Born in North Italy from a Southern mother, a significant cut of my summers has been spent in the part of Italy that pronounces tré, for three, not trè (as we do, North).
A thousand kilometers, not one more, from down-my-stairs to down-my-Grandma’s-stairs. Nonna Tetta, who still waits for my arrivals looking from behind the curtains (spying, as she says in dialect), ready to turn on the fire under the steak (there’s always a steak waiting, to make sure I get enough proteins).

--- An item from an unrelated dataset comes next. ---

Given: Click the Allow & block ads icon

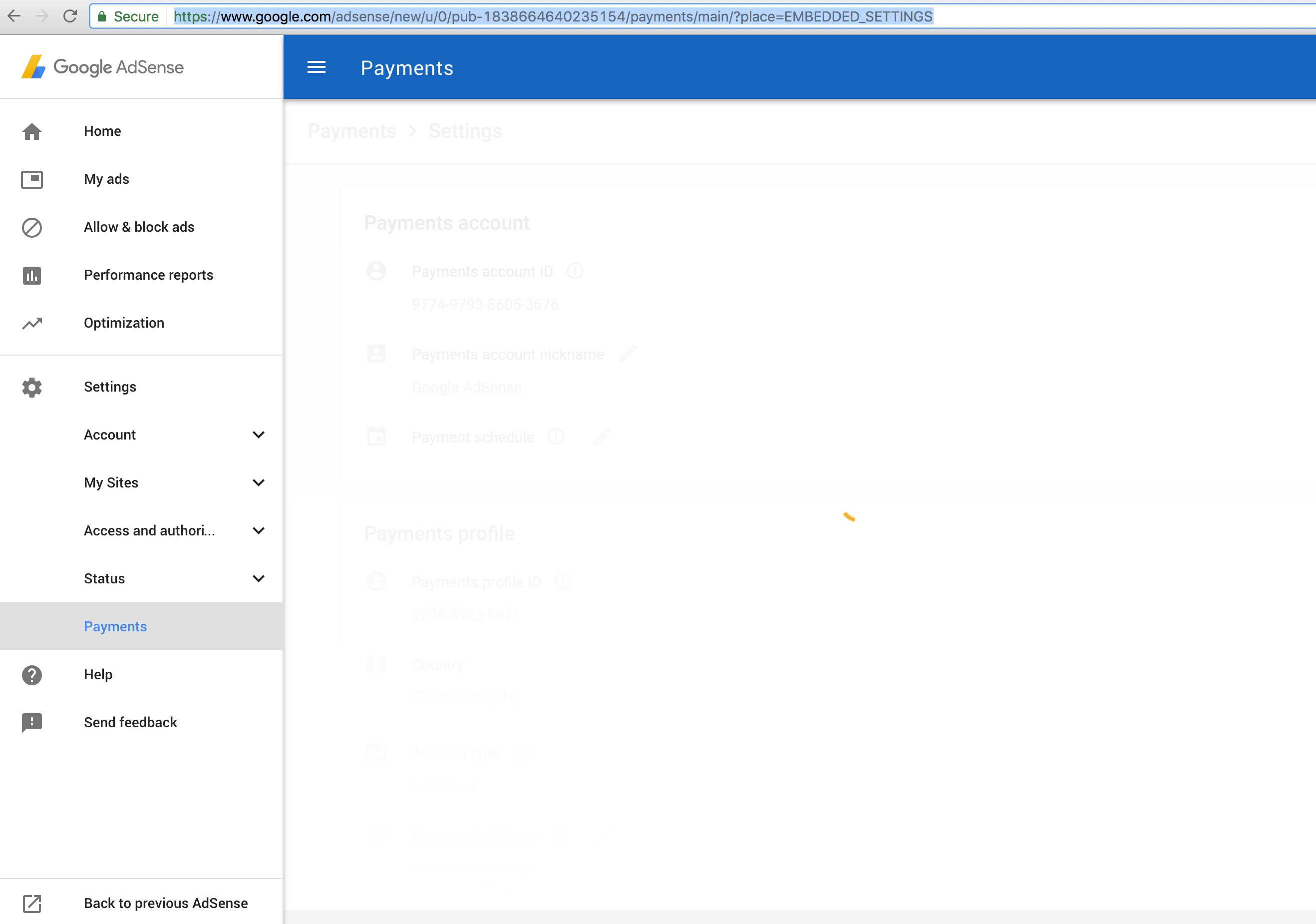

As a kid I hardly got the pleasure of traveling through these one thousand kilometers by car. Train, instead, with no string to keep the luggage closed but the blue-white-red striped nylon bag, that one yes. And the arrival in Milan Central station, right on time two hours before the train leaves (you never know), that also was quite quintessential emigrant. We would load our baggage and our patience on the train then, with a Mickey Mouse comic book in our hands, would wait for hours, hours (and hours of delay) then get to Rome, and from Rome it was almost done, soon we’d see from the train the skyscrapers of the financial center (I think I learnt who Kenzo Tange was when I was about ten) and we’d be arrived. Napoli Centrale, Napoli Centrale station.
A month after, the trip back. In Naples station trains were longer than the platforms and we always ended up in the last carts, so we had to walk through the tracks, to hop on. Nonna Tetta would come with us to the station, carrying a portable refrigerator packed with meat because she didn’t trust northern meat (!). Once arrived, she’d take from her bag two eggs à-la-coque for the girls, the girls being me and my sister, so that our protein needs for the night trip would be matched. She’d feed us the egg there, on the platform, before waking us to the train.
Once, I remember, they were testing a new train called ETR500, if I’m not wrong. That the train wasn’t so long, and the platform was magically long enough. A few months after they christened it Eurostar, but from that point my travel memory gets confused and runs fast to the moment when, to Naples, I started going by plane.
But with the plane, my beeline has nothing to do.
It has instead a lot to do with curves and my notorious car-sickness, that when I was a kid would express itself in retches of vomit every kilometer. Explosions that sometimes wouldn’t allow the time to leave the car, with the damages you can imagine all over the back seat.
So from Naples to Nonna Tetta’s place, lost in the mountains of High Irpinia, it’d take an hour, but to me it seemed an eternity of curves and vomit pit-stops. So, everytime we had to leave, the little girl would complain.
The girl would complain for that and also because when her friends asked her where was she going on holiday she didn’t know what to answer, because nobody knew her grandmother’s hometown and nobody knew what the word Irpinia meant. The girl would have loved to say she was going to Naples, because everybody had at least heard of Naples, but between the city on the sea and the place where she used to spend every August, a place where nights were cold even in summer and one would need blanket to sleep, there were ninethousandmilions curves.
So one day, providing a solution to both pre-departure complaints and the necessity of clear geographical coordinates, Nonna Tetta introduced in my life the idea of “beeline”. Convincing me that, despite the road seemed never ending, Naples was actually very close. “In beeline”, she said (and says), “Naples is right here”.
Which was not incorrect.
At that point Naples could become a honest benchmark, and complaining for that trip of stomach sufferance simply became accusing the poor car road that simply wasn’t able to be as the beeline.
Well this concept, this idea that the distance between two places is not measured in the trip but with a straight line in the skies, has become one of the core principles of my life. It means that no matter how long and tiring the path might seem, there’s always a place to go back to and that place, if you look for it with the nose at the sky, is right there. That you must accept it, the imperfection of things, because there is always an easy and direct way to arrive. But it’s not for us.